In the general telling of popular history, the Reagan years were a period of a booming economy and general prosperity. Reagan was of course reelected in a landslide. And, for the only time since Calvin Coolidge, he was succeeded by an elected president of his own party.
In spite of the celebration of the Reagan economy, most workers actually lost ground in the 1980s. Their wages did not keep pace with inflation. And, unlike the current situation, where a war is pushing up the world price of oil and other commodities, in the 1980s world oil prices declined sharply from peaks reached following the Iranian revolution.
Here’s the picture.
Year over Year Change in Average Hourly Wage: 1980-89
The inflation adjusted average hourly wage was 1 cent lower in January 1985, the end of Reagan’s first term, than it had been when he took office in 1981. The rate of decline accelerated in Reagan’s second term so that in January 1989 it was 1.7 percent lower than when Reagan took office. This means that over his two terms in office, rather than sharing in the gains from growth, workers actually lost ground.

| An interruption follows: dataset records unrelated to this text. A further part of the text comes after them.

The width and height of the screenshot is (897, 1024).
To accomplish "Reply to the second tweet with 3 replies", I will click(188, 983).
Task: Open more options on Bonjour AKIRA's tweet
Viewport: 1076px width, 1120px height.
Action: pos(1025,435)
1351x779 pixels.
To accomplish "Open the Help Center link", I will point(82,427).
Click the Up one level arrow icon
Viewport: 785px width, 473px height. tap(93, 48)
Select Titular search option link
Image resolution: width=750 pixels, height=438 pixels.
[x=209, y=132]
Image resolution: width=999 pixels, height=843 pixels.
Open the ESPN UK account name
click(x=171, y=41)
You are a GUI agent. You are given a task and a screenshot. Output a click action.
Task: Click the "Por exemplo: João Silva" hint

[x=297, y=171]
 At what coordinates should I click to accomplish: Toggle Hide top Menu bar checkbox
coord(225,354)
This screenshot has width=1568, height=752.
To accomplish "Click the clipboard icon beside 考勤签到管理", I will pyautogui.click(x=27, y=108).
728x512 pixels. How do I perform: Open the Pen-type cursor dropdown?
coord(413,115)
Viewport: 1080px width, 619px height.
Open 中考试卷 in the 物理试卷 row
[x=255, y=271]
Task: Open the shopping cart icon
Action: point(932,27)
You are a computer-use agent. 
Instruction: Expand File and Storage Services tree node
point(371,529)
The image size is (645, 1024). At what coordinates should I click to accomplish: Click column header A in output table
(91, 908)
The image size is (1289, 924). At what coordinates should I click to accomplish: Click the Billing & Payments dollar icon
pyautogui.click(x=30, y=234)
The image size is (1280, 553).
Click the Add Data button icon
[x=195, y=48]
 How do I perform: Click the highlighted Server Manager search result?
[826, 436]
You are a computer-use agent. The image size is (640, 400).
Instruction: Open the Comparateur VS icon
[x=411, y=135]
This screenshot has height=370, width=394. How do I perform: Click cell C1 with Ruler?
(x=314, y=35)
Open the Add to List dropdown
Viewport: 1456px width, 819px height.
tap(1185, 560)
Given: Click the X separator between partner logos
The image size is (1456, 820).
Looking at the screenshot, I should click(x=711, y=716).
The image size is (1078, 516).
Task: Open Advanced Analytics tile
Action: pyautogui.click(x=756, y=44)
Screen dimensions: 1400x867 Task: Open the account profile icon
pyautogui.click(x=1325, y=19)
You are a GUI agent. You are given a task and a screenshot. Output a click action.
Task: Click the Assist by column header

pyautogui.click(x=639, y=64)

This history provides a notable contrast to the current situation. The media were happy to completely ignore the reality of declining real wages throughout the Reagan era. By contrast, they are happy to jump on a drop in real wages in the last year due to the reopening from the pandemic (the jump in inflation is worldwide) and the war in Ukraine.
The focus on inflation in reporting has been so intense that most people tell pollsters that they think we lost jobs last year, even though it was the strongest year for job growth ever. I’m an economist, not a psychologist, I don’t know how people form their views of the economy. But I can say that the media have not been giving an accurate picture of the economy, nor one that is consistent with their reporting during the Reagan era.
 This is for production and non-supervisory workers, a group that comprises roughly 80 percent of the workforce.